Task goal →
What lines in the listing below hold the string "resolution"? Please copy them out.

Input data →
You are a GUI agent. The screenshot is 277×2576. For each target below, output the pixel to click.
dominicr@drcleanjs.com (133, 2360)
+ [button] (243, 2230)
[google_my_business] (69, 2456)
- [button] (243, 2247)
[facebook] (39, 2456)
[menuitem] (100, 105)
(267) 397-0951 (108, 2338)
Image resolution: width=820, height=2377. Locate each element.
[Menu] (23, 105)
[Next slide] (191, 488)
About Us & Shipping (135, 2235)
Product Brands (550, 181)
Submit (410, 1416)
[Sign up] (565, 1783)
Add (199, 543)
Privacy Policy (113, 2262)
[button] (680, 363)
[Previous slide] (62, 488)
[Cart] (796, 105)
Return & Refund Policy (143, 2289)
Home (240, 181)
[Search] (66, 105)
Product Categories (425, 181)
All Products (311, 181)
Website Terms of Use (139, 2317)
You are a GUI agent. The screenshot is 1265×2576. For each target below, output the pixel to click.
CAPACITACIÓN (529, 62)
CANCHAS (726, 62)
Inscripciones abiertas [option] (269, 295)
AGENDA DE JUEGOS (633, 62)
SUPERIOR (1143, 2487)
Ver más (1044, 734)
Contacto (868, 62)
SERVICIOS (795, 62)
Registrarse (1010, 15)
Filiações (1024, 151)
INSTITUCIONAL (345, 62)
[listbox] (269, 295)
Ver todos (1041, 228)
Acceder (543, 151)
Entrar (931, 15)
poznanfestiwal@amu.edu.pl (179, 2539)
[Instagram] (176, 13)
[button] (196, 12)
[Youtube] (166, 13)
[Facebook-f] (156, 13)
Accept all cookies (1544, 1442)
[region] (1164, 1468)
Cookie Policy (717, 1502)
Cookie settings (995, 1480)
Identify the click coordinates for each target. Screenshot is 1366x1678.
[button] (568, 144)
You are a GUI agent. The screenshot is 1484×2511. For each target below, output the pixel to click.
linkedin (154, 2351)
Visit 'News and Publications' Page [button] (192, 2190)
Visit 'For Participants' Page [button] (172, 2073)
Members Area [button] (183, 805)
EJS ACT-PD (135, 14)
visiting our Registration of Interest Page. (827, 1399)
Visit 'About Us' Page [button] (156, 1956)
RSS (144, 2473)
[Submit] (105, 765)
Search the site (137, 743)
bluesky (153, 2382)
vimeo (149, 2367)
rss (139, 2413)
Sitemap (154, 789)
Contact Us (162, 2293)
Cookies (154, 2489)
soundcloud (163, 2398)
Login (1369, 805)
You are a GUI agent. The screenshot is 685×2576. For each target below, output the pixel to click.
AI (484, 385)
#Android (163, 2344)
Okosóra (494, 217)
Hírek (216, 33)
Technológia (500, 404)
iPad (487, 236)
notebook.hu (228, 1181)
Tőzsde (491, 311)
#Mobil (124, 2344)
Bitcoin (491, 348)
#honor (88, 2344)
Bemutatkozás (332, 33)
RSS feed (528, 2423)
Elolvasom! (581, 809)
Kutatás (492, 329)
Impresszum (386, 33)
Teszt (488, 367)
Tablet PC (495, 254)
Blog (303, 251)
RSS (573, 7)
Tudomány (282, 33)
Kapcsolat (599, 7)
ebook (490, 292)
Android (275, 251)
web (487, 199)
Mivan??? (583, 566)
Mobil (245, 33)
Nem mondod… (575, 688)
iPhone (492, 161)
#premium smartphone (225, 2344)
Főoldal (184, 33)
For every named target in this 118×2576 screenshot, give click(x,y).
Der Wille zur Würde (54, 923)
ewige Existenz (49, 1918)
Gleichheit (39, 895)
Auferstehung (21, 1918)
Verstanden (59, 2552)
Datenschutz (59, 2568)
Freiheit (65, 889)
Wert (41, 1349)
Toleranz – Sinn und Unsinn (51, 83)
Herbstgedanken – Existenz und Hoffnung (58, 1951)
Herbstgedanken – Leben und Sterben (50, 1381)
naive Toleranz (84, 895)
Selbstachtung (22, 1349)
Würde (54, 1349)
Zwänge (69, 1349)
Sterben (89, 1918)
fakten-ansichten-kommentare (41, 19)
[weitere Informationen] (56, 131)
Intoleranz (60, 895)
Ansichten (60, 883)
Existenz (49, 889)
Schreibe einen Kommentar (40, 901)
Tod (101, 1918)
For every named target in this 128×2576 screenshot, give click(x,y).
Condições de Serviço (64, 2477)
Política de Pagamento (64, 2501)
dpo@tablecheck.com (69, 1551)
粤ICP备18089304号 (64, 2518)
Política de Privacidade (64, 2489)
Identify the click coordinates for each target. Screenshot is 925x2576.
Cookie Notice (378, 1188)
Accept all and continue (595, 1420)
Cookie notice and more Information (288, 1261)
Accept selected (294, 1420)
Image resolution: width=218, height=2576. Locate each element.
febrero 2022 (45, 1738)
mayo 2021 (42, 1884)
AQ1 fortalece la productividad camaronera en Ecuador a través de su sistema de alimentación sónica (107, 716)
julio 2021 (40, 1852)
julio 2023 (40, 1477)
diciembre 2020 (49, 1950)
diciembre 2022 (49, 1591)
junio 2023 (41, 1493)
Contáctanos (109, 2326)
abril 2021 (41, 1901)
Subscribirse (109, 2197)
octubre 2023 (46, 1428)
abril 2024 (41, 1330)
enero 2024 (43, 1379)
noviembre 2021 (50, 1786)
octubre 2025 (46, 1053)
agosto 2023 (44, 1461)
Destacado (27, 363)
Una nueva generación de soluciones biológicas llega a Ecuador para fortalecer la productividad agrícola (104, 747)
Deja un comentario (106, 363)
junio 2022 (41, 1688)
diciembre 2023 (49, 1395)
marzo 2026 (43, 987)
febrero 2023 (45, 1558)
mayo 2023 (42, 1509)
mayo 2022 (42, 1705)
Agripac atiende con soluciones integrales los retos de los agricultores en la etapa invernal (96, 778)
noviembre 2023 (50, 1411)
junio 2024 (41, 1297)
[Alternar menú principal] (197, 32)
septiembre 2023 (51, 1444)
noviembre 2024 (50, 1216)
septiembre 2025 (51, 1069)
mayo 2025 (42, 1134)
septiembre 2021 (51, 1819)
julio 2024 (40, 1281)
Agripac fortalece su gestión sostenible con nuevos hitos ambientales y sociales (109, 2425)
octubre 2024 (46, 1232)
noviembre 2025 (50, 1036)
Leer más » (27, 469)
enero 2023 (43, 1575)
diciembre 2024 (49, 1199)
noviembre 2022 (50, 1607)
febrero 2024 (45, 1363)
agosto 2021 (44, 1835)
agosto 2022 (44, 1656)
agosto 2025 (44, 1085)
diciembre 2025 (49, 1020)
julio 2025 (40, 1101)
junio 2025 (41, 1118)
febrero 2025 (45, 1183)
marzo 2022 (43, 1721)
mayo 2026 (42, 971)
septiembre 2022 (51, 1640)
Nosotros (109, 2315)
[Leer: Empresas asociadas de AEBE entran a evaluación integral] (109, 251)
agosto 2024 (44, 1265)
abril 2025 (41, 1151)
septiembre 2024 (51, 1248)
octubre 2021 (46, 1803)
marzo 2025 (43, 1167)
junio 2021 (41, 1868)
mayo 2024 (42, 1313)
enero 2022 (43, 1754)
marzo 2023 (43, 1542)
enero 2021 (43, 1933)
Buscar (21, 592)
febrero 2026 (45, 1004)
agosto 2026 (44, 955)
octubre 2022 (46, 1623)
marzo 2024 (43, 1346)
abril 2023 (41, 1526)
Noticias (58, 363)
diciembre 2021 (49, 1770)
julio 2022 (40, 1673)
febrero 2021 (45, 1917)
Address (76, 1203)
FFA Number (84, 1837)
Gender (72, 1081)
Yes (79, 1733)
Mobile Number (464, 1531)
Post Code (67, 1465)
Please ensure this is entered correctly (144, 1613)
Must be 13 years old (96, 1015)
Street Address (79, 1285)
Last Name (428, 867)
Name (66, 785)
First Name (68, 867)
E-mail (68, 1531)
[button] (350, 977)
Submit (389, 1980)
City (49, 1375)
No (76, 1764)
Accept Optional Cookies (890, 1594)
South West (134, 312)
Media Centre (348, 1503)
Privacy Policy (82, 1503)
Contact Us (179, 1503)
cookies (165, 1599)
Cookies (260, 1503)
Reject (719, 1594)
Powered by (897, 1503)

Problem solution →
Image resolution: width=820, height=2377. Locate each element.
Image resolution: width=218, height=2576. Locate each element.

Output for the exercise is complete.